> [Task to carry out]
Collect every line from the entries below that contains the string "pixels", and copy each one in full.

## Begin Data for this task

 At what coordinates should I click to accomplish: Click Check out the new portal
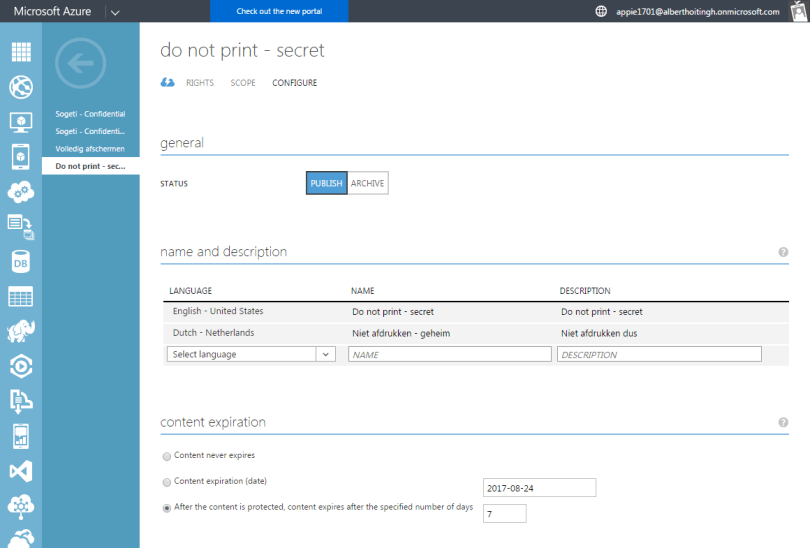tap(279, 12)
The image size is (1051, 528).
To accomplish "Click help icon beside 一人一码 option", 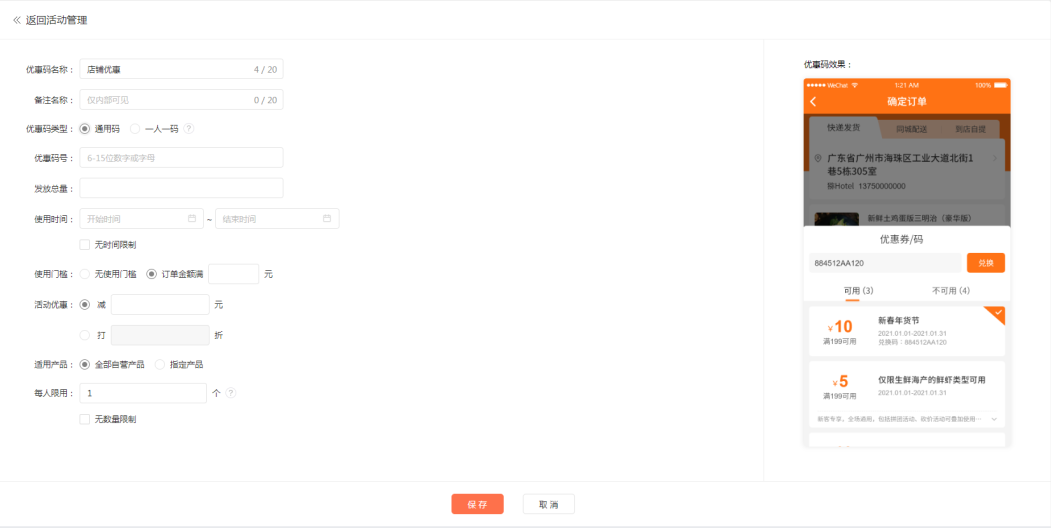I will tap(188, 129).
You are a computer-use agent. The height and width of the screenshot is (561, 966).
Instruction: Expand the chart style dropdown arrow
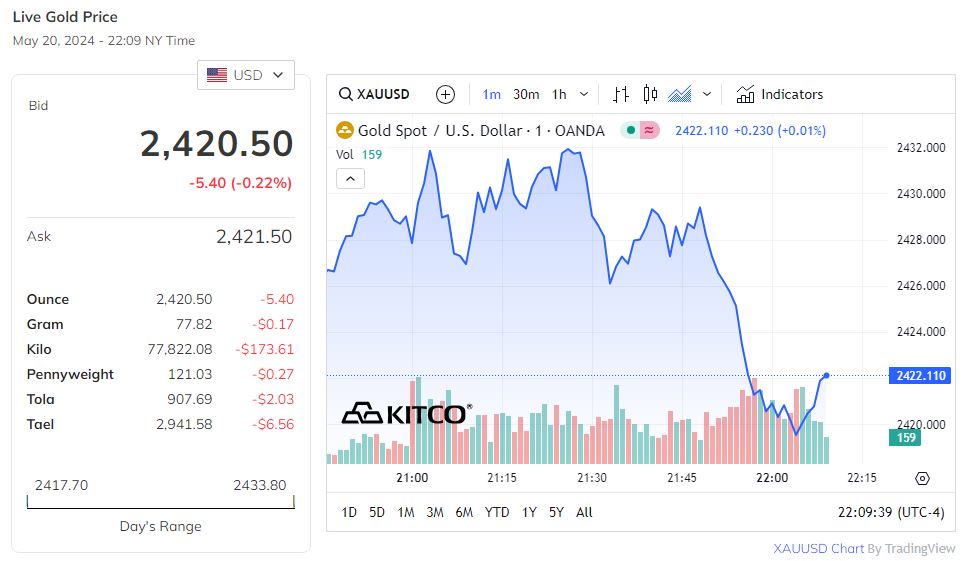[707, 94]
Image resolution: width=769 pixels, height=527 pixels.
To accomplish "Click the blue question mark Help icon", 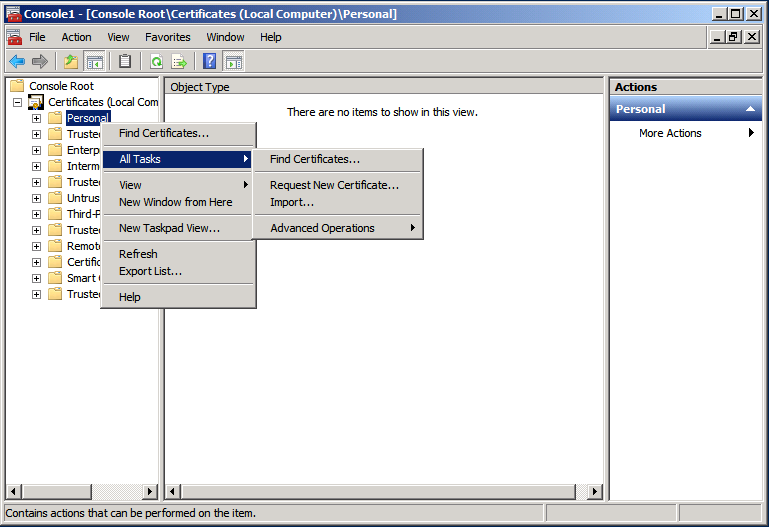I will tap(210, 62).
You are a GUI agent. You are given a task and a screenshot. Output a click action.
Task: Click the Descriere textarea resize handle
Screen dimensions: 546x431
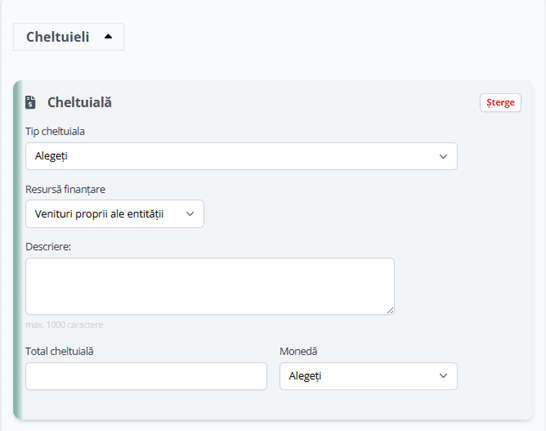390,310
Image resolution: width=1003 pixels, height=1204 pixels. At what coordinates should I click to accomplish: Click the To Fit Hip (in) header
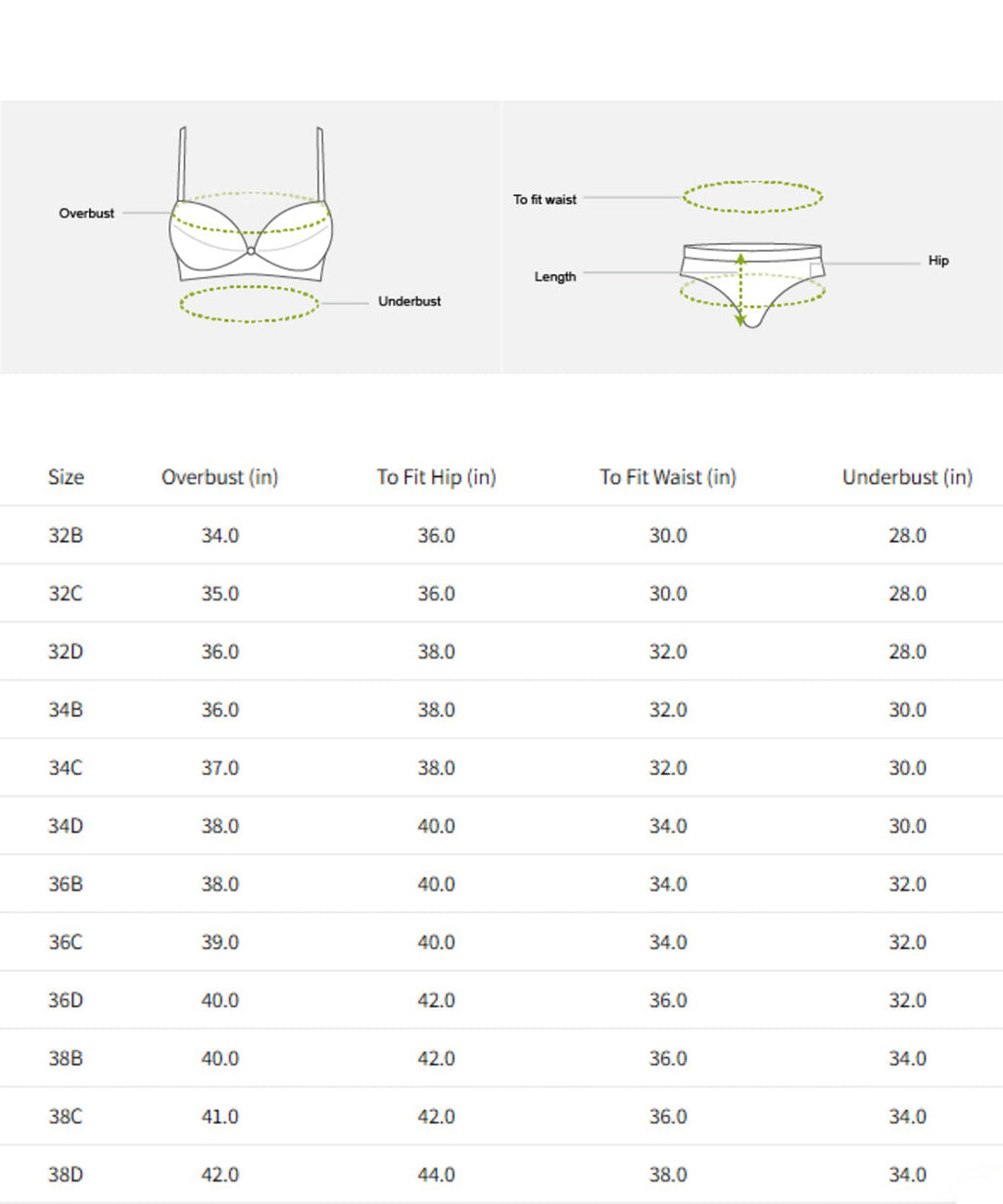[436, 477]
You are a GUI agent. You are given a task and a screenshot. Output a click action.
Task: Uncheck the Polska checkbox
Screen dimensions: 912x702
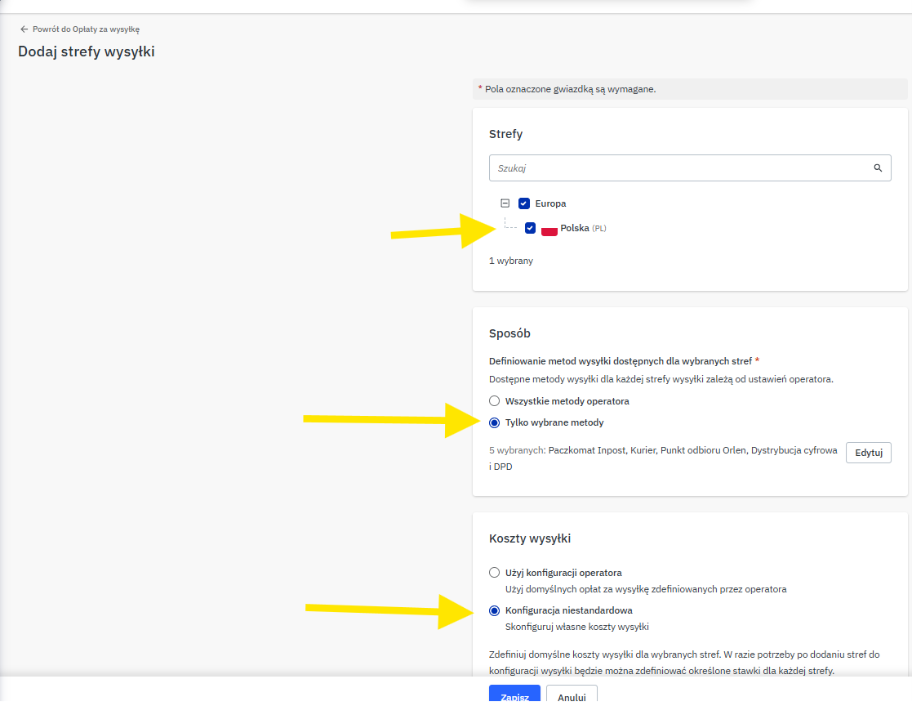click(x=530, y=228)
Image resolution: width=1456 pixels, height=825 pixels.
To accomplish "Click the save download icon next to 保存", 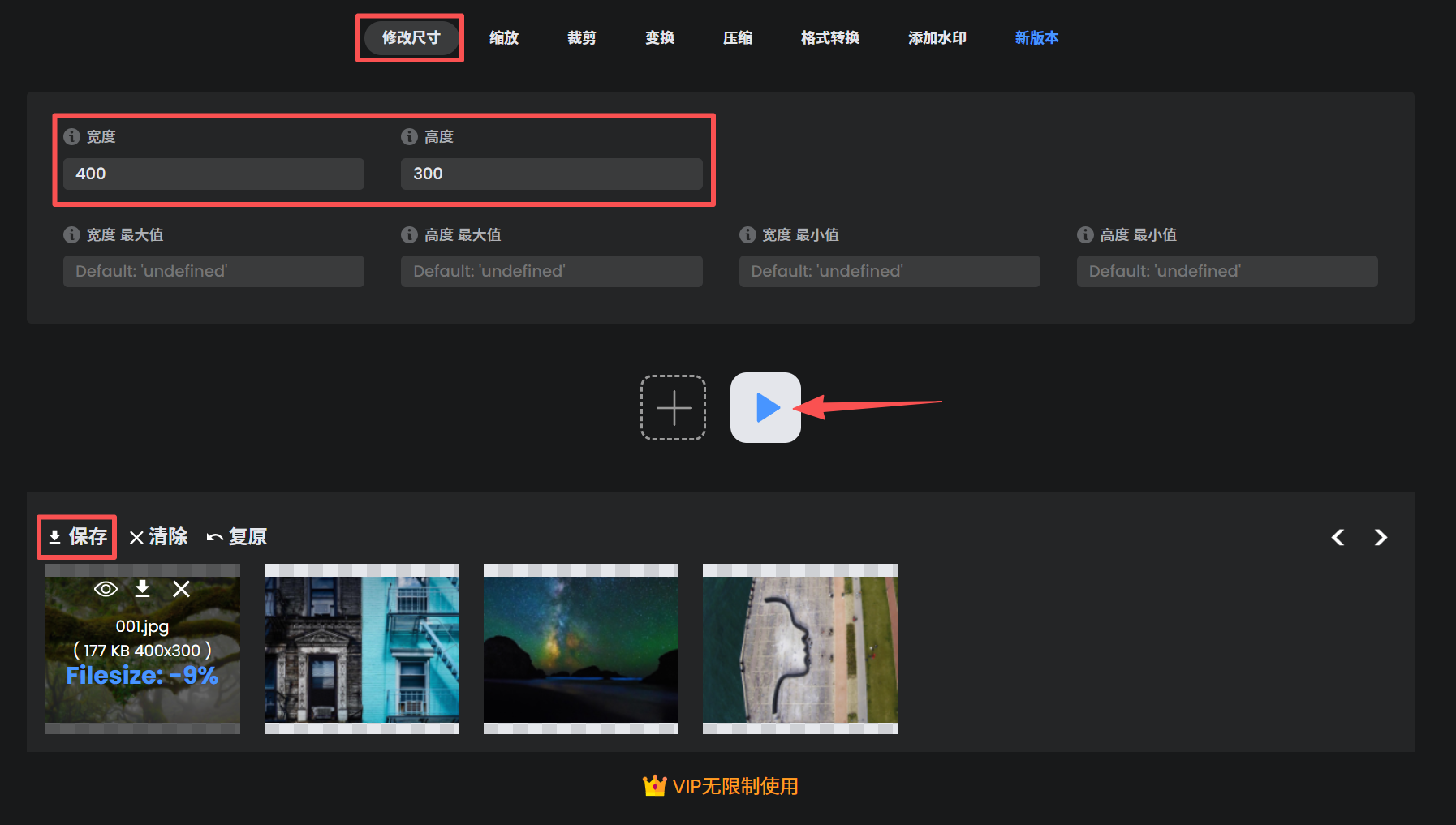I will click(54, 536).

## End Data for this task

> [Full response]
Image resolution: width=769 pixels, height=527 pixels.
Image resolution: width=1003 pixels, height=1204 pixels. At what coordinates should I click to accomplish: Click the To Fit Hip (in) header
Image resolution: width=1456 pixels, height=825 pixels.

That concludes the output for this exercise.